Itulah ciri orang bertakwa yang pertama menurut para sufi: beriman akan kegha’iban dan ketidakberartian mereka. Wujud yang gha’ib itu kemudian me “wujud” dengan melakukan ciri dan sifat orang yang bertakwa berikutnya: mendirikan shalat (perumpamaan ibadah ritual) menginfakkan sebagian harta (perumpamaan perkhidmatan) dan beriman pada kitab-kitab sebelum Al-Qur’an (perumpamaan keharusan pencarian ilmu). Bagi mereka yang meneladani tiga sifat ini, mereka berada di jalan Tuhan dan merekalah orang-orang yang memperoleh keberuntungan.

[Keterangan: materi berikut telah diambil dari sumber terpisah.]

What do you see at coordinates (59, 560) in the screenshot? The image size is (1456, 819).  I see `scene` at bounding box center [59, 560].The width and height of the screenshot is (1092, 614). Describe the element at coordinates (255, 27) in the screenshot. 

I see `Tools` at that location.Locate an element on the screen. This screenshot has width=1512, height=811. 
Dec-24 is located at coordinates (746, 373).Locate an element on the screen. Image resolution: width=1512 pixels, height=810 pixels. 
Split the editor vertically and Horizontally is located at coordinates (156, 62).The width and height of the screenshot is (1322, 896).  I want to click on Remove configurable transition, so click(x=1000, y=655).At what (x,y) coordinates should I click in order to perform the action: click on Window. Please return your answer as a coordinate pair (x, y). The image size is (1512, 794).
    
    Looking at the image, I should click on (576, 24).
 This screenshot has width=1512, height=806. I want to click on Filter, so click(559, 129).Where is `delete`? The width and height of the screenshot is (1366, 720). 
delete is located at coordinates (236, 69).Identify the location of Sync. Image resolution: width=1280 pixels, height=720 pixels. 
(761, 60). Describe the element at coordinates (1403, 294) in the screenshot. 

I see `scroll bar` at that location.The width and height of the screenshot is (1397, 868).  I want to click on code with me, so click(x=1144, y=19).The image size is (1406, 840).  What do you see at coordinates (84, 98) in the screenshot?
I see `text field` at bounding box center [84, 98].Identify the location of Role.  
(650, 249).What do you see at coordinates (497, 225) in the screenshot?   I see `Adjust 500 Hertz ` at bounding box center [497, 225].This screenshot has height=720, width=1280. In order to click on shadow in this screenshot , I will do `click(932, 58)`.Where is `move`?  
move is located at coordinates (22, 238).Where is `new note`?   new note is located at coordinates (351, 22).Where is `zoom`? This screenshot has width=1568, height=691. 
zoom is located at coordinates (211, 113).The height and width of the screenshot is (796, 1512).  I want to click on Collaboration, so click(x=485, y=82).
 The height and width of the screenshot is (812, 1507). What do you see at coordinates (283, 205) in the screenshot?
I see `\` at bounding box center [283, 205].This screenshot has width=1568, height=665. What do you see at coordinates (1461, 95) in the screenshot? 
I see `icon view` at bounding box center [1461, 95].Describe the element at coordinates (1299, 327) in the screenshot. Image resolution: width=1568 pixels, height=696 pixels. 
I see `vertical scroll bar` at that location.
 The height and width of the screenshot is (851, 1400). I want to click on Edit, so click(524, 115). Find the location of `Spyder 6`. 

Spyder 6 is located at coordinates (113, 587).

Wujud manusia sering disebut sebagai wujud yang relatif. Keberadaannya bergantung pada lingkungan yang menyertainya. Mulla Shadra menyebutkan tasykik al-wujud, gradasi wujud. Suhrawardi mengibaratkannya seumpama lilin di kegelapan. Ia terang manakala lingkungan di sekitarnya gelap. Tetapi begitu siang tiba, cahayanya kalah oleh sinar mentari. Ia akan melebur, menyatu, dan terbakar dalam cahaya matahari. Menurut Suhrawardi, dan para sufi pada umumnya, perjalanan kita di sunia ini adalah seumpama lilin menuju matahari, atau tetes embun yang bergerak menuju samudra. Ketika kelak sampai pada tujuannya, disitulah mereka temukan kebahagiaan yang sejati.

Halangan terbesar pada dalam perjalanan menuju Tuhan di tahap ini adalah keangkuhan dan kesombongan, ketika kita masih terperangkap dalam keakuan kita. Kiat praktis dalam tasawuf untuk mengikis rintangan seperti ini adalah dengan berusaha untuk menghindarkan kata “aku” dalam berdoa. Karena itulah, al-Fatihah mengajarkan kita untuk berdoa dengan menyertakan seluruh kaum Mukminin, iyyaka na’budu wa iyyaka nasta’in. Sebuah kisah sufi mengakhiri pembahasan tentang ketidakberartian wujud manusia ini.


Alkisah, seorang sufi sampai dalam perjalanan ruhaniahnya di depan pintu surga Allah SWT. Dengan penuh kerinduan, ia mengetuk gerbang yang megah itu dengan keras. Dari dalam terdengar suara, “Man Hunaka? Siapakah gerangan di sana?” ia menjawab, “Ana.” Pintu surga tak bergeming. Sufi itu malah ditolak dengan keras hingga jatuh ke alam yang lebih rendah.

Bertahun-tahun lamanya, ia kembali meniti jalan kesucian. Hingga sampailah ia kembali di depan pintu yang sama. Dengan kerinduan yang lebih besar, ia mengetuk gerbang itu lebih keras. Dari dalam terdengar suara, “Man Hunaka? Siapakah gerangan di sana?” Ia menjawab, “Ana.” Lagi-lagi ia dihentak dengan keras, dan terjerembab kembali ke alam yang lebih rendah.
Ia merenung dan merenung. Hingga ia temukan jawabannya. Setelah kembali meniti jalan kesucian, sampailah ia di depan pintu yang sama. Kini kerinduannya semakin menggelora, dan ketika suara dari dalam itu bertanya, “Siapakah gerangan di sana? Dengan yakin ia menjawab, “Anta.” Maka pintu surga pun terbuka.